Me la planteé un poco como una película manifiesto y eso, creo yo, es lo que llamó la atención. Eso explica que tuviera pocos espectadores, porque era bastante difícil de ver en el contexto de las salas de la época, salas que no estaban equipadas para el sonido en castellano, entonces no se entendía el diálogo. El diálogo estaba construido un poco con eso que Orson Welles llamaba el “ruido humano”, o sea, no dialogar con énfasis, no esperar que un autor termine la frase para que el otro empiece la respuesta, sino hablar todos al mismo tiempo, tratando de copiar lo que nosotros escuchábamos cuando salimos a la calle, cuando estamos en un bar o en un bus: gente hablando al mismo tiempo, sin énfasis o con los énfasis mal puestos.
Adoro el melodrama mexicano, porque trata de personajes típicos de un cierto estrato de la población. La teleserie y la comedia musical también son géneros que me interesan. Los utilicé en El realismo socialista, que era un film destinado a los debates internos del Partido Socialista. Dura cuatro horas y trata de un debate entre obreros que expone los problemas más o menos clásicos de la toma del poder. Es fundamentalmente un “folletín” político, en el que hemos tratado de manera más bien irónica la toma del poder. Trabajé con un grupo de obreros que se habían tomado una fábrica y, como eran buenos actores, el resultado fue una comedia musical, incluso habiendo filmado en directo.
Disponíamos de muy pocos recursos, de la solidaridad de un cierto número de técnicos franceses, de gente de por aquí y de por allá que nos prestó la película, de gente que nos fiaba. No le habíamos dado a la película una forma definitiva. Aunque se iba haciendo día a día, un poco a ciegas, de manera un poco sonámbula; el único elemento aglutinante era tal vez el texto de Brecht: “Diálogo para exiliados”, que se tomó como punto de partida para interpretar nuestra actitud en relación con la situación que estábamos viviendo. Y aquí viene el problema: cuando se va a realizar un producto, debe corresponder a lo que quieren los que lo han encargado; por ejemplo, mostrar la lucha de un pueblo mientras que nosotros estábamos impresionados, antes que todo, por el hecho de haber contribuido a una de las mayores derrotas del proletariado mundial. Nos sentíamos responsables y eso explica nuestra postura irónica.

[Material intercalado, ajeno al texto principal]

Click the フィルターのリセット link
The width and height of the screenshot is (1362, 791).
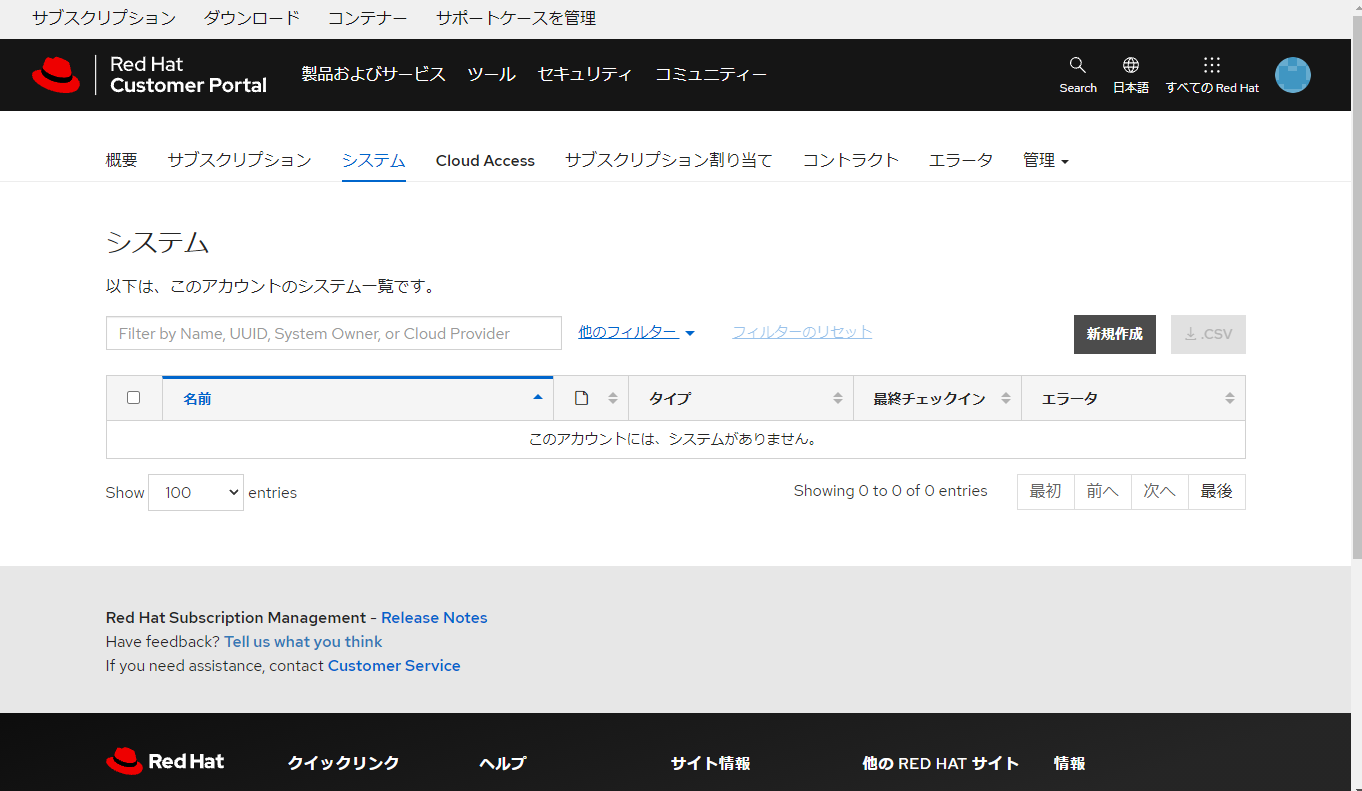point(801,332)
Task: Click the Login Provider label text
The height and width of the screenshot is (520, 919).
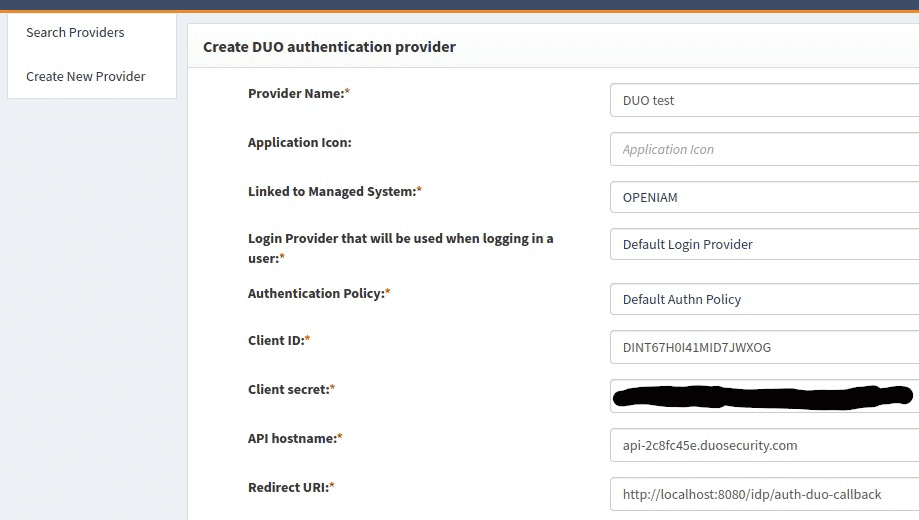Action: coord(400,239)
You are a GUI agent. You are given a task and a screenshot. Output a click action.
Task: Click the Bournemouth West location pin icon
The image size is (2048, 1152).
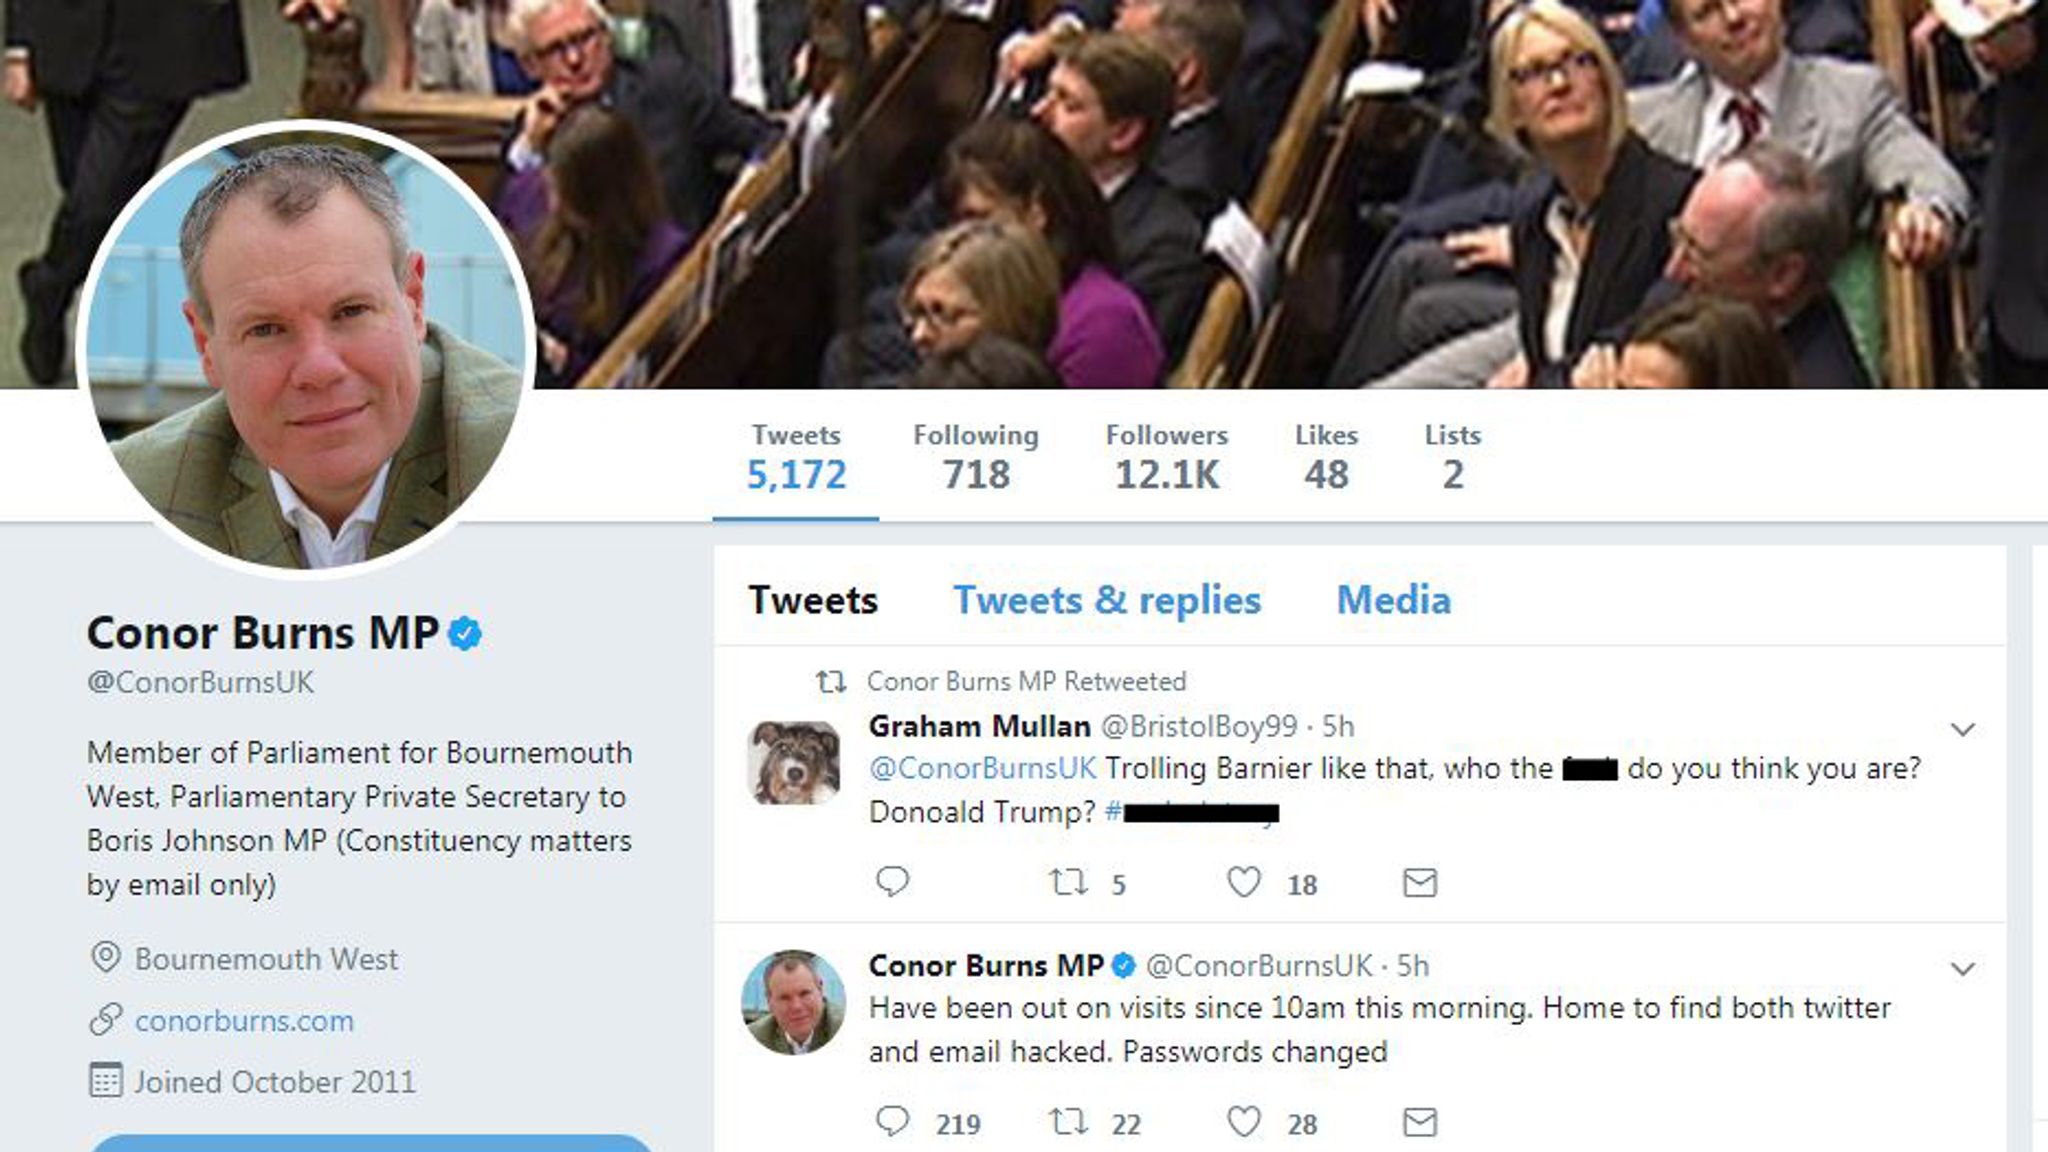[x=103, y=959]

Era una película que tenía en mente hacía mucho tiempo, pero que se realizó muy rápido. Y tuve que reescribir una buena parte de los diálogos durante el rodaje. Yo quería hacer una película en parte a la manera de algunas novelas basadas en hechos reales –a pesar de que ello supusiera tratar cosas muy próximas a mí–, y esotérica, como la novela de Gustav Meyrink. Novelas que tienen la apariencia de un folletín pero encierran verdades eternas. En mi caso, las verdades eternas eran ciertas paradojas matemáticas bastante clásicas, como la paradoja del mentiroso. Simplemente me apropié de esta forma para distanciarme un poco de lo que me conmovía en el tema. Hacer una especie de melodrama sin temer estilizar, ir demasiado lejos con los personajes.
En las descripciones proustianas –ciertos elementos del paisaje, los vestidos, los personajes– es donde se encuentra, por así decirlo, la acción. Los desplazamientos, las incidencias, las peripecias, están en el cuadro, mientras que todo lo que es estático, o éxtasis, está en el relato. Yo había filmado así mis películas hasta el día en que, al encontrar a Proust, me di cuenta de que no era el único. Existen, además, al menos dos elementos proustianos que se podrían aplicar a mis películas: las digresiones fuera de la trama, que no tienen que ver estrictamente con el tema principal, y la problemática del ciclo, de la repetición, que nos conduce sin cesar al punto de partida... así, me sentí a mis anchas filmando el universo de Proust, pues me recordaba mis propias películas.